[Tutorial] Scrapy and Django

So because I spent so much time reading and scouring the web for assorted information, I’m going to go ahead and post what I learned here for future reference / so that you might not have to do the same. This is a tutorial on how to set up scrapy within your django project such that you can successfully access django models through scrapy. DjangoItem is not used here — it is not well documented and wasn’t letting me set my objects with information, which doesn’t surprise me given its experimental status. Here I set up scrapy in the top level directory of a django project, such that the scrapy.cfg and manage.py are on the same level.
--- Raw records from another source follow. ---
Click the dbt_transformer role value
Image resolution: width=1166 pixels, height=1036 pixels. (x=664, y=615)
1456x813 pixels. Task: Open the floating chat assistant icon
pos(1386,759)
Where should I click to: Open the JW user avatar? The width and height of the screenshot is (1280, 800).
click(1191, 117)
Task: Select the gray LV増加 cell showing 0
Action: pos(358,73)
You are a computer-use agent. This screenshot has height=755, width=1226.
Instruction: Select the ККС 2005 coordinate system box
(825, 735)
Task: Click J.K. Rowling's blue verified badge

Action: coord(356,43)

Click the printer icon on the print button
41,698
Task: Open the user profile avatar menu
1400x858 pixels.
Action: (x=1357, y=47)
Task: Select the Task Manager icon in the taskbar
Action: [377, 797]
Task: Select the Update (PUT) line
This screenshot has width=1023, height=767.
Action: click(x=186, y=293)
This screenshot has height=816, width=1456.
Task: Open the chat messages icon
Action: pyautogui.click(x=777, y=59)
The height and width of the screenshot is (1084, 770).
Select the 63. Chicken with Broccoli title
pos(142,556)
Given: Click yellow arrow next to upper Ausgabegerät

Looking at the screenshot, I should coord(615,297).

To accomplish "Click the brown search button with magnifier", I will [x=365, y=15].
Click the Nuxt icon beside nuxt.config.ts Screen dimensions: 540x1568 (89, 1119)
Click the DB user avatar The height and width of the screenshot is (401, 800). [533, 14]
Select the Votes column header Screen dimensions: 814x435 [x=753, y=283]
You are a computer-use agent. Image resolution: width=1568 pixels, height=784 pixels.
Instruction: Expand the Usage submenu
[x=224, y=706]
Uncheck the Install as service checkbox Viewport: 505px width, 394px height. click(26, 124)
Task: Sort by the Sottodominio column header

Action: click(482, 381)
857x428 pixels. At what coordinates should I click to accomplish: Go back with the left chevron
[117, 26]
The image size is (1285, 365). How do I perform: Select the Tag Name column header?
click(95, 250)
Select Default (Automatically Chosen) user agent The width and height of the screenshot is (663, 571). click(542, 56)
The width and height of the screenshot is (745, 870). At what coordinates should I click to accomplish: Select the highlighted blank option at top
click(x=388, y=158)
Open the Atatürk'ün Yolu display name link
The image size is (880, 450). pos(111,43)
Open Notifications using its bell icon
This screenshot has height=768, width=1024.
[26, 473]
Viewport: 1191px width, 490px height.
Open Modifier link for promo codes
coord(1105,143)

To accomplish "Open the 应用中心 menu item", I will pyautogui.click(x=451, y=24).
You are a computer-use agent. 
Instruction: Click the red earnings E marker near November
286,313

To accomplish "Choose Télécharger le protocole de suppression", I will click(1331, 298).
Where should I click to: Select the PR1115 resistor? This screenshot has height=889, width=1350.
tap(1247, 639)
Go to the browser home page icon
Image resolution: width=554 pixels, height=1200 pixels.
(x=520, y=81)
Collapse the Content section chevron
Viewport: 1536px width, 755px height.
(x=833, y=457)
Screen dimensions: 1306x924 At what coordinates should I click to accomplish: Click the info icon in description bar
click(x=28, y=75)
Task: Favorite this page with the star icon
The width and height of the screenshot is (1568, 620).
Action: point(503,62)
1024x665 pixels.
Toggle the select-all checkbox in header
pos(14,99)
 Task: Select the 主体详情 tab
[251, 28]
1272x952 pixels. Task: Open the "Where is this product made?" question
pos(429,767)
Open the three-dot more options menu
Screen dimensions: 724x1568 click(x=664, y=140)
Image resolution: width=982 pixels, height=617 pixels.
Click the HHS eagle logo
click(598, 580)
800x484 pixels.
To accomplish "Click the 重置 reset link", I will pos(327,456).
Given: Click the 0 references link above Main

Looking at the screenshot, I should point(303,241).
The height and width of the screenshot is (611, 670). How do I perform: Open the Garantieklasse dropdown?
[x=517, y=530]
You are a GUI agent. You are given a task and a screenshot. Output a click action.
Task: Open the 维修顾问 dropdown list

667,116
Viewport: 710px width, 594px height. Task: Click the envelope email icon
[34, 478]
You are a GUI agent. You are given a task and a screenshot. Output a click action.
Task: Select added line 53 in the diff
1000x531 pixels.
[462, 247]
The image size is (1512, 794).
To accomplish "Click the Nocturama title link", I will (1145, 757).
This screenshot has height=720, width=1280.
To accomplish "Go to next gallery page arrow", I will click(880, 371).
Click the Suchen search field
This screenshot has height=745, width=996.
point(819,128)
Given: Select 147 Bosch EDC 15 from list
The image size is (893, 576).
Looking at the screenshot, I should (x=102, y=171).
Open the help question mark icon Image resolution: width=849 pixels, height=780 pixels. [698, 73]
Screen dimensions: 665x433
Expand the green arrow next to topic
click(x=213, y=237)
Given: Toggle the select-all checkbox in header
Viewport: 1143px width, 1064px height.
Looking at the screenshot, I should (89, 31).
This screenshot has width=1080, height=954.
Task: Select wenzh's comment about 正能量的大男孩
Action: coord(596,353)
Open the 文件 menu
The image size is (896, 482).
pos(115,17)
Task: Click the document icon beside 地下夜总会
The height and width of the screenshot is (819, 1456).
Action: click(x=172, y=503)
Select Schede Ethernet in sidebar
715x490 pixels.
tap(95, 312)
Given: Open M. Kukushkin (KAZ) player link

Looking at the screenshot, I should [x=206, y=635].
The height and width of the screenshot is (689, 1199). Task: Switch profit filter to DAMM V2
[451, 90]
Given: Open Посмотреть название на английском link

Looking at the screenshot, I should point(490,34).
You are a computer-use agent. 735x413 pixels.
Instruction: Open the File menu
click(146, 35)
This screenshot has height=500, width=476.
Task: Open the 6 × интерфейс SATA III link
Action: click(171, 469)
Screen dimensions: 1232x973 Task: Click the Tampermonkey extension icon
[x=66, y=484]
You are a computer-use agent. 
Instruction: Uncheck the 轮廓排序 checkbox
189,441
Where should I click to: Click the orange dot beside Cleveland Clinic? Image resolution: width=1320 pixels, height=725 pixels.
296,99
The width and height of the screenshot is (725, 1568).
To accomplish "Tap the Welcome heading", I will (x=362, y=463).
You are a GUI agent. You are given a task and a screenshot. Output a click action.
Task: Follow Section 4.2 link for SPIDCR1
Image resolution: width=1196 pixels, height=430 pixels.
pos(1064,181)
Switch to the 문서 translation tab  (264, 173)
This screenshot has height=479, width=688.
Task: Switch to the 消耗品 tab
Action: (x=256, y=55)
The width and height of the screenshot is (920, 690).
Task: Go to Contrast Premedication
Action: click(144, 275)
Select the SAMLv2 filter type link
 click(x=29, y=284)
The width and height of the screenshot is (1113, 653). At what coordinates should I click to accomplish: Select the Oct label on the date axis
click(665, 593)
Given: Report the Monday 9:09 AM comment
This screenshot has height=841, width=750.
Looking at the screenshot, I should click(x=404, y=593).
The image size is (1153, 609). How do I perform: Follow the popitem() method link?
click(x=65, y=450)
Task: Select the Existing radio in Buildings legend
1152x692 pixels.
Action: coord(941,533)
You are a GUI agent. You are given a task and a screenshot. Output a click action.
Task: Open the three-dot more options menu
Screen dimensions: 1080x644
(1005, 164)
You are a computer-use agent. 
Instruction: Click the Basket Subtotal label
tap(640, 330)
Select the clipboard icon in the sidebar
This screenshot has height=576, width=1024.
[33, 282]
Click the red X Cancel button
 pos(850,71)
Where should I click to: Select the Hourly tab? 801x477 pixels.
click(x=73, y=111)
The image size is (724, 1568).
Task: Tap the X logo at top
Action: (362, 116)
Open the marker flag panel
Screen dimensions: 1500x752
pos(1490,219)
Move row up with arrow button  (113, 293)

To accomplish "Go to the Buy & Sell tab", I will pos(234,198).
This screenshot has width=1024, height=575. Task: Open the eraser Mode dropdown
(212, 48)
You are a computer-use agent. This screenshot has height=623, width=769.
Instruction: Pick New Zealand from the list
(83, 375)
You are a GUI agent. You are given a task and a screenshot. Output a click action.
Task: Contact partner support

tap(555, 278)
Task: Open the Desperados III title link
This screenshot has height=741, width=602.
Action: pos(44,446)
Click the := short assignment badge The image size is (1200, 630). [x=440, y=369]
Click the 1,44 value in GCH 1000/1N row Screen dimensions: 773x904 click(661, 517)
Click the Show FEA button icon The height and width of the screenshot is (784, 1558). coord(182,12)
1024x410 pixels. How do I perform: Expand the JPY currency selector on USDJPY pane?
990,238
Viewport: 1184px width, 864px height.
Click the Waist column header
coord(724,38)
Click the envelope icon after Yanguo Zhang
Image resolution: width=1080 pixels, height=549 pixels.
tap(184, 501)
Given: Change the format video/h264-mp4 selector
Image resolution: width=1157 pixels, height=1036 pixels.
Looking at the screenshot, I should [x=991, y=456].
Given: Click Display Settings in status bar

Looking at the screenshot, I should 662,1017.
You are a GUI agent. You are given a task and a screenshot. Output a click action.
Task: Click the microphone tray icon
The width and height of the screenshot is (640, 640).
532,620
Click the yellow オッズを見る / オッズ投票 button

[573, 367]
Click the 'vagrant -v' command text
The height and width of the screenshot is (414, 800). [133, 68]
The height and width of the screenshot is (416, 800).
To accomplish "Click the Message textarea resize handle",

I’ve found this way that the normal “scrapy crawl [spider]” wasn’t working for me but it’s cool cuz I wrote a python manage command — it has something to do with paths and the structure. At any rate, here we go:

1) Where do I put my scrapy project directory?
Organize it such that yourscrapy.cfg is in the same folder as manage.py, and yourscrapyproject folder is in the same folder as well. Both django and scrapy’s project creation commands generate a directory to hold all the files they generate, so for scrapy you’re going to want to cp scrapyproject/* ./

2) How do I run my spider?

First you need to add
os.environ['DJANGO_SETTINGS_MODULE'] = 'yourdjangoproject.settings'
to your scrapy project settings.

Then you copy and use this manage command.
https://gist.github.com/2975718

I called this file scraper.py, so I could run
python manage.py scraper crawl [spidername]

3) How do I access my django models from my spider?
import MYPROJECT.model.models as models
myobject = models.MyObject()
myobject.somefield = 3
myobject.save